Just as the brain is very complex, the varying ways it shows symptoms and needs treatment is very complicated. UMPC has done extensive research on these different concussion trajectories and how to help people recover according to what symptoms they’re experiencing.
In 2015, the Women’s Flat Track Derby Association produced an informative Concussion Educational video showing real life instances of the different ways one could suffer a concussion on the track. They also highlight how symptoms can present immediately or later on, and that a skater doesn’t have to lose consciousness to have a concussion.
Another myth related to head injuries is that you should keep the affected person awake for 24 hours after a concussion. It is good to keep tabs on the injured person since there are many dangerous symptoms that can occur, but rest is an important part of recovery after a head injury. In all cases, make sure the injury is checked by a medical professional.
“athletes and participants suspected of having a concussion should be removed from play immediately.” – WFTDA safety Protocol.
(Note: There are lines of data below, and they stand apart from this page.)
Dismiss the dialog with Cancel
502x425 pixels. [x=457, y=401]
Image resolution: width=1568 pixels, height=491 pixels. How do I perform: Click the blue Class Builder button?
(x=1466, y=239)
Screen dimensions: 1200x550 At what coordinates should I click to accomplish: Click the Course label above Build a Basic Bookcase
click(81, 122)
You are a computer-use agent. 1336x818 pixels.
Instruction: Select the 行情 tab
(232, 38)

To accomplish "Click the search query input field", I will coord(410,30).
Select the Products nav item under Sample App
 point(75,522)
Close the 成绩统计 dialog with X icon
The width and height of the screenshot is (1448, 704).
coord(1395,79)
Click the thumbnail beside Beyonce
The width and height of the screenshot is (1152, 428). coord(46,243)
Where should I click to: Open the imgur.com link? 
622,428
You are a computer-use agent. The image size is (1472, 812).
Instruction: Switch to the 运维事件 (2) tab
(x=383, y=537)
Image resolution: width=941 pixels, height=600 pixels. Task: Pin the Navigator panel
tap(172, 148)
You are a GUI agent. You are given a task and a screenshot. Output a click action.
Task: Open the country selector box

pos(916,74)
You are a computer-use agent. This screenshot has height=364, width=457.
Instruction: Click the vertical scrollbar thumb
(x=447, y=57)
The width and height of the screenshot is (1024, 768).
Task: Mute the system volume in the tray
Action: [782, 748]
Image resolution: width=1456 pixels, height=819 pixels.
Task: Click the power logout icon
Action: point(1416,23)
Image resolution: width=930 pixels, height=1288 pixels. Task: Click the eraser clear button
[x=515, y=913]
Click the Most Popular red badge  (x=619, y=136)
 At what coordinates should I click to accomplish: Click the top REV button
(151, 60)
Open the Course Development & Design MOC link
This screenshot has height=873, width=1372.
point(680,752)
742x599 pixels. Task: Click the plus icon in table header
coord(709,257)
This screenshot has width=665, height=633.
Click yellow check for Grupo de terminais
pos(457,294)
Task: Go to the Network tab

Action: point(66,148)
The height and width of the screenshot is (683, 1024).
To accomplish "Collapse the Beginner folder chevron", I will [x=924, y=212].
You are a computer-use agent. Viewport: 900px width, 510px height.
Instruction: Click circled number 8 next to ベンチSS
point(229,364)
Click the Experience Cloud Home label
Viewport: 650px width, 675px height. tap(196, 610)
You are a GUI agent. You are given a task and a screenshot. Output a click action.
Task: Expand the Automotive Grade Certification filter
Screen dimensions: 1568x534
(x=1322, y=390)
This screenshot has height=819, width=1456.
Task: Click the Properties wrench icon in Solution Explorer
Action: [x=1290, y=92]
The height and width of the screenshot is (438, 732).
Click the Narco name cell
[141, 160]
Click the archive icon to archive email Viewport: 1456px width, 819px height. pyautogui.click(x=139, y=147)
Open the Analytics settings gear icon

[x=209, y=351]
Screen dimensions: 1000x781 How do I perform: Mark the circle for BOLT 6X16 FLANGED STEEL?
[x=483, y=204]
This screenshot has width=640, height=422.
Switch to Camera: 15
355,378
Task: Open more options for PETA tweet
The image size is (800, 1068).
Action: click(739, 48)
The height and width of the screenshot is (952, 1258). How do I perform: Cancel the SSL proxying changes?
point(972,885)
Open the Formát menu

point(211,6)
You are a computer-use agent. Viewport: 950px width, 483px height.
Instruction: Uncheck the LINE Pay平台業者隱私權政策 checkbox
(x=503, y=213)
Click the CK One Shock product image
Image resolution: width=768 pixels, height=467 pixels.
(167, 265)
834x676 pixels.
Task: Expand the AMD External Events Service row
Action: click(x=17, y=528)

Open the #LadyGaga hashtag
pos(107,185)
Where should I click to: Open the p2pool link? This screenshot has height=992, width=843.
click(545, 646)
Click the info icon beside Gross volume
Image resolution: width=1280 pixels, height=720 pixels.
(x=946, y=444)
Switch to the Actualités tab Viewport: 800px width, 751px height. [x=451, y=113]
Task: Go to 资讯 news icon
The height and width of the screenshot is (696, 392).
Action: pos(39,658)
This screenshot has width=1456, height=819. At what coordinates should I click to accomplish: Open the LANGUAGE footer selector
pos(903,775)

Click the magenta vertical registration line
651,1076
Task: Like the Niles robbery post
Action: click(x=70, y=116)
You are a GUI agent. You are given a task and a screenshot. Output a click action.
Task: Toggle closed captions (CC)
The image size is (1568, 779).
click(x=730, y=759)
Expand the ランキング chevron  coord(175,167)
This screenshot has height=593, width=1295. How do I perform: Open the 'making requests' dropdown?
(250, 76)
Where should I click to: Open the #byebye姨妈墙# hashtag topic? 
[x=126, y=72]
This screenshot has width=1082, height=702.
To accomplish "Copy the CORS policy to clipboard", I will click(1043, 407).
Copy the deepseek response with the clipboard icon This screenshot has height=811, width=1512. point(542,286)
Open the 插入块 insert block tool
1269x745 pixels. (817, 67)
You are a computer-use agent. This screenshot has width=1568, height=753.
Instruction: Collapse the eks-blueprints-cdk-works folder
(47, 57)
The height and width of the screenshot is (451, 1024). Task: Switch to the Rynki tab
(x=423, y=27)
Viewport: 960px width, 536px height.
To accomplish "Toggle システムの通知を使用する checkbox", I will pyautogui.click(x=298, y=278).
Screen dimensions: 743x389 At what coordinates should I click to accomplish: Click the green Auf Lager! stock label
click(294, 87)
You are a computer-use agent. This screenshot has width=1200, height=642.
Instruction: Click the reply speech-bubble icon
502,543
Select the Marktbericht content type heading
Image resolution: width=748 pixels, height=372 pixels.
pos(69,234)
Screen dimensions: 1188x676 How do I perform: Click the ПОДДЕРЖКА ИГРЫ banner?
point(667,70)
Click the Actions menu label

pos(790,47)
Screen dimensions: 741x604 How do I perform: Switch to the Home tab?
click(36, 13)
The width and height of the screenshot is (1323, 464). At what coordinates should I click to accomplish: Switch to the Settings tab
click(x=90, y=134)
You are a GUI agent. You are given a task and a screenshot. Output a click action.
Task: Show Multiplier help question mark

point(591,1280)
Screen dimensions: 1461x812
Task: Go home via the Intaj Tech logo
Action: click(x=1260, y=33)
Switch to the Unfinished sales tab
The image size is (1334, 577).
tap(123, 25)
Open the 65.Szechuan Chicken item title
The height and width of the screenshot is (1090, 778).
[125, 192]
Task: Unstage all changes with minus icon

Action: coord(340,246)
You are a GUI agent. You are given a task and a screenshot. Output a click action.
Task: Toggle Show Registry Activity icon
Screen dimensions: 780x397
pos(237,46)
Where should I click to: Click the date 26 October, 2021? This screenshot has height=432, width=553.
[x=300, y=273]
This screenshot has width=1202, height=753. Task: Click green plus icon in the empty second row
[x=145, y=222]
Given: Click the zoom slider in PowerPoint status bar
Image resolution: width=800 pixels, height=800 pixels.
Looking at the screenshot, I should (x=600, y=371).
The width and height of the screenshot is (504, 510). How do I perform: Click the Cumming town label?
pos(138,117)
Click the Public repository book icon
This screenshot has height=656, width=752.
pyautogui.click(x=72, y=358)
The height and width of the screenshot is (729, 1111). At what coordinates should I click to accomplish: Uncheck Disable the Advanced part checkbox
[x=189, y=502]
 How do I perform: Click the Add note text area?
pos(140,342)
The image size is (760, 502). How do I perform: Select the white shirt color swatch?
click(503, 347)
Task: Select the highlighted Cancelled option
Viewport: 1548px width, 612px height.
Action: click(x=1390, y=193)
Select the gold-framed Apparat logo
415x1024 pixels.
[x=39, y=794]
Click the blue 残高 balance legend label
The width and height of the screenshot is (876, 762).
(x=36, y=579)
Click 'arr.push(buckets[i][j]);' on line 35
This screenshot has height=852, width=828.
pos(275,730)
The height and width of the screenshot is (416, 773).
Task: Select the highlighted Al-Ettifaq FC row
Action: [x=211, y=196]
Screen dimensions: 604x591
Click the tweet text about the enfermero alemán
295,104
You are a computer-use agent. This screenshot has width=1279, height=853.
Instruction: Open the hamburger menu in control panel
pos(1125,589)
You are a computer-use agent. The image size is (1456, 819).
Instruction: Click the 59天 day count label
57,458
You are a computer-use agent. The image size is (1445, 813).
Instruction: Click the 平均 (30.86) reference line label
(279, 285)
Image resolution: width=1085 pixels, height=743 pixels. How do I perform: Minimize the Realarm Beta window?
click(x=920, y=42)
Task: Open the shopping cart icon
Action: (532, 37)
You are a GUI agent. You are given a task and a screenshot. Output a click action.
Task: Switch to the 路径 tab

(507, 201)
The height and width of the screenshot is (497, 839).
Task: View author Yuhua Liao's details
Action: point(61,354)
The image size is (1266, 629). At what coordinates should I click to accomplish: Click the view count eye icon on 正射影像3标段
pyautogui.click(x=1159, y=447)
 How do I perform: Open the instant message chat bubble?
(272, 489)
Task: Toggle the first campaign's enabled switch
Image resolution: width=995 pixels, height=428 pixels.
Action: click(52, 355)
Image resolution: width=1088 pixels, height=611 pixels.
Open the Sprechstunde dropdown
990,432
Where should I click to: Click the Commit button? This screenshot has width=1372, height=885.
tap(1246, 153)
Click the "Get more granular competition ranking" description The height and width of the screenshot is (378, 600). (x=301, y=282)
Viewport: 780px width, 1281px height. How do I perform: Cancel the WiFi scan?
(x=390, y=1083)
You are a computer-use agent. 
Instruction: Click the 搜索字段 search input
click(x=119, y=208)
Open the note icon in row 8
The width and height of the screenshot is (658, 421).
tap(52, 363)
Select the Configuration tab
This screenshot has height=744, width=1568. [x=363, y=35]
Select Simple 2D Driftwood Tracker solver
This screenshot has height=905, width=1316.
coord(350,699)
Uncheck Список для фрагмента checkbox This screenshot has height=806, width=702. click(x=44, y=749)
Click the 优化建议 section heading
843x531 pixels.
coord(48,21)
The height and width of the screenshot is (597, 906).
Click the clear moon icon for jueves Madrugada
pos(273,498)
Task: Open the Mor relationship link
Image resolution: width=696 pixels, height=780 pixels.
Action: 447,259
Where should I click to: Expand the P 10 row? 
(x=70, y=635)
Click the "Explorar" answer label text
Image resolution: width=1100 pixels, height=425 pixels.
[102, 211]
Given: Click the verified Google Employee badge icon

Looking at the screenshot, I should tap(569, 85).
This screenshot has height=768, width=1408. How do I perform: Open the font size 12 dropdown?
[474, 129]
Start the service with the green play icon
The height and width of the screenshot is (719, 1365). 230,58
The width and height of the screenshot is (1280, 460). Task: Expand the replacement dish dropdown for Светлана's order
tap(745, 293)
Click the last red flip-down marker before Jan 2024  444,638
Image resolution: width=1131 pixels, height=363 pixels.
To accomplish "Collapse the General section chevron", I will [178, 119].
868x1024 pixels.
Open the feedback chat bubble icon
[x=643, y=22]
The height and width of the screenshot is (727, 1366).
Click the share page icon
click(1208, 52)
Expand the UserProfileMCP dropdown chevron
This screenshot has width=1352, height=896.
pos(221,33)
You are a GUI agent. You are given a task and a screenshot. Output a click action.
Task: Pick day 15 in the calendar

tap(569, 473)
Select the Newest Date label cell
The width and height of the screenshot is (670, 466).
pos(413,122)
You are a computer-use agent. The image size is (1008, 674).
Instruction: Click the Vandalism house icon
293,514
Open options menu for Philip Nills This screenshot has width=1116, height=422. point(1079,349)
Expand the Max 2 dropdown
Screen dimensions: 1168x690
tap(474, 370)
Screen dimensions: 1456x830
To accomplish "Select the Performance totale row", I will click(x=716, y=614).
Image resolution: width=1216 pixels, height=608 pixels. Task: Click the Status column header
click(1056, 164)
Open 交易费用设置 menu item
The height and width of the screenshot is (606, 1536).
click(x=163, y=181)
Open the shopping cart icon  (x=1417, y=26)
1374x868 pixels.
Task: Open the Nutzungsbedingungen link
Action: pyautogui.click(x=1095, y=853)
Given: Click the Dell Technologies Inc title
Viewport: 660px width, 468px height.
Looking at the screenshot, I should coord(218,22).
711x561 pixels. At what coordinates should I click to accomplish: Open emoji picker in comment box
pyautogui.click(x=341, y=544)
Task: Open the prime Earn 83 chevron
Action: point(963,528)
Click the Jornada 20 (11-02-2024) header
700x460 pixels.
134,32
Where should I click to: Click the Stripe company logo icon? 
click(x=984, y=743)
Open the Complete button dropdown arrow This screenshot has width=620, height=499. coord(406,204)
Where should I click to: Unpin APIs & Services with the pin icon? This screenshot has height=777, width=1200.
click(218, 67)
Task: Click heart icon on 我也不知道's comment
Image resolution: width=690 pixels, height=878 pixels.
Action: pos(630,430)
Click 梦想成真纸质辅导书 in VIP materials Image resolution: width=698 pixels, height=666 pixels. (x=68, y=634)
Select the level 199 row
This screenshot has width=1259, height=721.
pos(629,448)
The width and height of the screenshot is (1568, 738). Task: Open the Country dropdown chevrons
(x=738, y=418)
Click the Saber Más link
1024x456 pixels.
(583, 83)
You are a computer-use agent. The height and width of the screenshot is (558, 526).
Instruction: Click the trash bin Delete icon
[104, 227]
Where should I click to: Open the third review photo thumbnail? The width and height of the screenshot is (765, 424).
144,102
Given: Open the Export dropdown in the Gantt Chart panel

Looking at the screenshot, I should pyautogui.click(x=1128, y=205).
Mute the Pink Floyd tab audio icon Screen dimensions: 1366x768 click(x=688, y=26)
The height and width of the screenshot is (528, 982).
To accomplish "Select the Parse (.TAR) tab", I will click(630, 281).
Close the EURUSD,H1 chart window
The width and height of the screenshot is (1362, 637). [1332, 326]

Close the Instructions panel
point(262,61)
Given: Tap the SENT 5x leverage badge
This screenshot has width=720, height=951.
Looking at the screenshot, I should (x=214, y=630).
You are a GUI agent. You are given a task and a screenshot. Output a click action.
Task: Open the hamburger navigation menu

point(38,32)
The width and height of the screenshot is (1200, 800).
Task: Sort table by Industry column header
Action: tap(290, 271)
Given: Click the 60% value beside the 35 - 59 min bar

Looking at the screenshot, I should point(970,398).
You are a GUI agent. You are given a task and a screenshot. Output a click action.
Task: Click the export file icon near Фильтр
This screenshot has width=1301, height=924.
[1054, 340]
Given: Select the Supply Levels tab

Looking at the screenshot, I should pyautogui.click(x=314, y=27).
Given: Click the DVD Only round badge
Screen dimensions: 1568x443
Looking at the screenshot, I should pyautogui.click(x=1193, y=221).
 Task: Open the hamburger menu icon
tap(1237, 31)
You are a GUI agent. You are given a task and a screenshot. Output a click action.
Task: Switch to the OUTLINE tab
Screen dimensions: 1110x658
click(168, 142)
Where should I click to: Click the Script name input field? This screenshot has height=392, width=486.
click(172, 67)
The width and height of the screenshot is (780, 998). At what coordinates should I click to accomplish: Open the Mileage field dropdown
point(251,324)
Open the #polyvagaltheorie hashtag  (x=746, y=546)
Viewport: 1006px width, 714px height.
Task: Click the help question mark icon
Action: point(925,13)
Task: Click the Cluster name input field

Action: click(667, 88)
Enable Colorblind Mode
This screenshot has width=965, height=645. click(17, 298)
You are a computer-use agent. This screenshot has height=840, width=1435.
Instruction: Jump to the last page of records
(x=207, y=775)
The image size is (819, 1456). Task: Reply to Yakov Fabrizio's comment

Concussions can be hard to diagnose or be taken as seriously as they are. One study showed that About 9 in 10 Americans cannot correctly spot a concussion, which is a scary statistic. Popular culture may also affect the way we look at head injuries by making light of concussions or romanticizing things like amnesia. Check out some more myths and facts about concussions in an article Elektra-Q-Tion wrote for us last year.
With more and more young skaters joining Junior leagues, it’s even more important to take care with their noggins, as they may not be able to adequately convey or understand how they feel if they are experiencing a concussion. In a contact sport, it is very important to get checked out by a doctor and be cleared before returning to play. Getting another concussion before the first one has ended may result in swelling of the brain that can be fatal.
Repetitive brain trauma can lead to Chronic Traumatic Encephalopathy (CTE), the progressive degenerative brain disease which so far can only be diagnosed during an autopsy. It has been made more widely known after many football players have died at a young age from CTE and many from suicide. The movie Concussion helped highlight the discovery of this disease, inspired by the GQ article about the difficult road Dr. Bennet Omalu had to travel to bring the disease to light in the NFL.